Bernhard Zachary, Myers Devon, Passias Braden J, Taylor Benjamin C, Castaneda Joaquin
Medical Education, West Virginia School of Osteopathic Medicine, Lewisburg, USA.
Orthopedic Surgery, OhioHealth, Columbus, USA.
Cureus. 2021 Feb 4;13(2):e13119. doi: 10.7759/cureus.13119.
Reproductive and genitourinary complications following pelvic ring injuries have been described; however, testicular dislocation is rare and can cause significant morbidity if not managed appropriately. We describe a case of testicular dislocation after pelvic ring injury and outline the subsequent management and outcome, and seek to identify areas of improvement to ensure expedient and appropriate care in the setting of these injuries.
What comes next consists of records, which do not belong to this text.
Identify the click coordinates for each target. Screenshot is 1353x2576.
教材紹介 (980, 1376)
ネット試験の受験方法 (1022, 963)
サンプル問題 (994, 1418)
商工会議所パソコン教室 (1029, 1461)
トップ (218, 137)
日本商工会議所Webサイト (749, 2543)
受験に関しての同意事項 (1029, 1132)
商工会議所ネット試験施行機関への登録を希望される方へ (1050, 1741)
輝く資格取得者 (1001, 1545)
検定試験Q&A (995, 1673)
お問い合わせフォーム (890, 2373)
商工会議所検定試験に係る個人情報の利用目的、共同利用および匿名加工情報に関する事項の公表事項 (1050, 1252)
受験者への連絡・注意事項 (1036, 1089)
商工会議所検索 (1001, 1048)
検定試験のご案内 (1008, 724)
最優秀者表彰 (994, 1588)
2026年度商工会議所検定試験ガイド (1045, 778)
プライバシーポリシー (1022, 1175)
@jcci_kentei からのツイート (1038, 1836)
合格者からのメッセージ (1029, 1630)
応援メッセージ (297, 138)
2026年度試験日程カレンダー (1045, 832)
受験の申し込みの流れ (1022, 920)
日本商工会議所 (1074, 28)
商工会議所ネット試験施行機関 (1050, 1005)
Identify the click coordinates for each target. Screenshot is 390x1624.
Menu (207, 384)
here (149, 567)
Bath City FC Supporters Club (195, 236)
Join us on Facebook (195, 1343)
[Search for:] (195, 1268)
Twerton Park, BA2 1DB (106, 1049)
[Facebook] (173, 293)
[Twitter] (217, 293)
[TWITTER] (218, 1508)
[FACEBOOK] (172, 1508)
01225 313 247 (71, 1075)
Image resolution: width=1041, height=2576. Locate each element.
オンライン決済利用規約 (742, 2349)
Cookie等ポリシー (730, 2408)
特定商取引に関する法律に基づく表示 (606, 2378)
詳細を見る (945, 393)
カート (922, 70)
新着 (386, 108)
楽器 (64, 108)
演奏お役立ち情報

Our case describes a 29-year-old male who presented to a level-one trauma center following a motorcycle collision. An anteroposterior compression type II rotationally unstable pelvic ring was identified on imaging. He was hemodynamically unstable and computed tomography (CT) with angiography was ordered. Arterial extravasation was noted from the bilateral anterior internal iliac arteries, which were subsequently embolized by interventional radiology. However, no concomitant genitourinary injury was identified at the time of CT. After resuscitation, the pelvis was stabilized with an anterior symphyseal plate and bilateral sacroiliac screws. During the anterior pelvic approach, the patient's dislocated testicle was surprisingly discovered inferior to the pubis. Urology was consulted intra-operatively, and the testicle was successfully relocated. At the final follow-up, the pelvic ring was healed without any noticeable urogenital complication. While testicular dislocation has been reported in the setting of pelvic ring injury, a paucity of information exists regarding management, implications, and areas for improvement in the identification of these injuries. Therefore, in cases of pelvic ring injury with significant trauma, radiologists, traumatologists, and orthopedic surgeons should adopt a multi-disciplinary approach in diligently attempting to rule out testicular dislocation pre-operatively. Intra-operatively, examination under anesthesia and careful operative technique are important in preventing iatrogenic injury.
骨盆环损伤后的生殖和泌尿生殖系统并发症已有报道;然而,睾丸脱位很少见,如果处理不当会导致严重的发病率。我们描述了一例骨盆环损伤后睾丸脱位的病例,概述了后续的处理和结果,并试图确定改进的方面,以确保在这些损伤情况下能迅速、适当地进行治疗。我们的病例是一名29岁男性,在摩托车碰撞后被送往一级创伤中心。影像学检查发现为前后挤压II型旋转不稳定骨盆环。他血流动力学不稳定,于是安排了计算机断层扫描(CT)血管造影。发现双侧髂内动脉前部有动脉外渗,随后由介入放射科进行了栓塞。然而,CT检查时未发现合并泌尿生殖系统损伤。复苏后,用前路耻骨联合钢板和双侧骶髂螺钉固定骨盆。在骨盆前路手术中,意外地发现患者脱位的睾丸位于耻骨下方。术中咨询了泌尿外科,睾丸成功复位。在最后一次随访时,骨盆环已愈合,没有任何明显的泌尿生殖系统并发症。虽然在骨盆环损伤的情况下已有睾丸脱位的报道,但关于这些损伤的处理、影响及改进方面的信息却很少。因此,在伴有严重创伤的骨盆环损伤病例中,放射科医生、创伤科医生和骨科医生应采取多学科方法,在术前认真排除睾丸脱位。术中,麻醉下检查和仔细的手术技术对于预防医源性损伤很重要。